New Jersey Online Casino Cyber Attacker Demands Bitcoin Ransom
Last week, New Jersey’s regulated online gambling market suffered a series of distributed denial of service attacks (DDoS) that resulted in four of its sites going offline for more than half an hour. However, it would seem the main aim of the cyber-attack was to scare the sites into parting with ransom money or else face an even more “powerful and sustained attack” in the future. Furthermore, the hacker demanded any forthcoming money should be paid in the digital currency Bitcoin, a favorite amongst cyber-criminals because it can be easily traded with other internet criminals.
Suspected Hacker A “Known Actor”
Initially, the sites optimistically assumed that the technical difficulties they had been experiencing were caused by an unusually high influx of players causing their infrastructure to stutter. The DDoS attack, however, was soon discovered with the New Jersey Division of Gaming Enforcement (DGE) subsequently identifying its perpetrator as a “known actor” who has “done this before.” Interestingly, the cyber-criminal(s) threatened to carry out a more devastating attack if his Bitcoin ransom demand was not met within 24 hours, but that time period subsequently came and went without further incidence. This has led analysts to speculate that either investigators managed to successfully disable his computer system, or that he was unable or simply incapable of making good on his threat of a more powerful assault. There also exists the possibility he got cold feet, or was paid a ransom, but this possibility seems the less likely of all.
Quick Response Praised
Meanwhile, cyber-security expert Bill Hughes Jr praised the successful response of involved parties, stating: “It sounds like the regulators and the [gambling] houses anticipated this very type of attack and responded to it in a very appropriate manner. It appears that the system worked here.”
Prosecution A Slim Prospect
Following his criminal actions, the hacker is now been hunted by a number of different agencies, including the New Jersey Division of Gaming Enforcement, the New Jersey Office of Homeland Security and Preparedness, as well as New Jersey Police, and the FBI. Nevertheless, chances of the “known actor” eventually being caught are slim at best, as Cyber-attacks have been on the rise over the past few years with numbers of reported incidences doubling in 2014, and yet to date there is just only example of DDoS-criminals being apprehended.
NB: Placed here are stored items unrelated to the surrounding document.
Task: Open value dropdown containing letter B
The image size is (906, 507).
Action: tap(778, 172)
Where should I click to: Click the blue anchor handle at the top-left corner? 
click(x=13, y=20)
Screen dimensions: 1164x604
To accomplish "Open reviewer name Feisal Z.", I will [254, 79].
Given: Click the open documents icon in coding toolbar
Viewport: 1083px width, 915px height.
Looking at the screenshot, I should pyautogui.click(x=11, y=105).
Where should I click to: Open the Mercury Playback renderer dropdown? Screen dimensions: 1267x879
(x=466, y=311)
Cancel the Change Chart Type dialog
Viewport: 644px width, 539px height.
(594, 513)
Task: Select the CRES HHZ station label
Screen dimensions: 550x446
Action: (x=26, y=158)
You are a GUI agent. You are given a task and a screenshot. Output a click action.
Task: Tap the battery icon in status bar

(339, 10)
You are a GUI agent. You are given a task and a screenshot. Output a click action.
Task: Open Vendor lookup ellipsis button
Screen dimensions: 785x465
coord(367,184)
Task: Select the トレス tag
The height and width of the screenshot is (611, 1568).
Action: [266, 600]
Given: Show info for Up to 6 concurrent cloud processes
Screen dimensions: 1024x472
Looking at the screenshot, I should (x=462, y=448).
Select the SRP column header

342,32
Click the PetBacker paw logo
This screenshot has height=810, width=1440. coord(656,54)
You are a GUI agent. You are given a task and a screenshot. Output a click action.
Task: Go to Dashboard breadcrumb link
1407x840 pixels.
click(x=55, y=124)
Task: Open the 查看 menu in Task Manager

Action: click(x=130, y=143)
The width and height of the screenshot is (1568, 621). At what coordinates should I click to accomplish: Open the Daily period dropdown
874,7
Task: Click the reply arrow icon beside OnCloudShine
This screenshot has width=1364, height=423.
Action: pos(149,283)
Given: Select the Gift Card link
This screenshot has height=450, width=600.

This relates to two UK-based Polish men who agreed to meet the online operator they had been threatening in person, only be be arrested by police in waiting. They are currently serving five years behind bars.
DDOS Attacks On The Rise
DDOS attacks occur when a hacker attempts to overwhelm a server or online service by flooding it with traffic from hundreds and even thousands of different sources. As cyber-security expert Bill Hughes Jr explains:
“So many cars are trying to get through. There’s gridlock. The parkway becomes a parking lot. A DDOS attack is something similar to that.”
Over the past 15 years, DDoS attacks continues to grow with its list of online gambling victims including PartyPoker and 888poker at the end of 2014, and PokerStars and Betfair in April this year. Needless to say, such attacks have the potential to frustrate a an operator’s customers to the point of abandoning the site, and as one player commented last year after having his tournament suspended after several hours of play:
“This is unbearable.. Has PokerStars made a statement yet? If not, Euro sites here I come.”
The most high profile casino hack to date, however, occurred in February 2014 when the world’s biggest gambling company, Sheldon Adelson’s Las Vegas Sands Corp, was attacked by cyber-terrorists operating from Iran. Not only did they cause millions of dollars of damage to computer systems, and erase vital data from the company’s hard drive and servers, but important personal details were also stolen, including Social Security data, driver licenses numbers, and credit card details. Commenting on the threat emanating from future crippling cyber-attacks, US director of National Intelligence James Clapper said:
“Rather than a ‘cyber-Armageddon’ scenario that debilitates the entire US infrastructure, we envision … an ongoing series of low-to-moderate level cyber-attacks from a variety of sources over time, which will impose cumulative costs on U.S. economic competitiveness and national security.”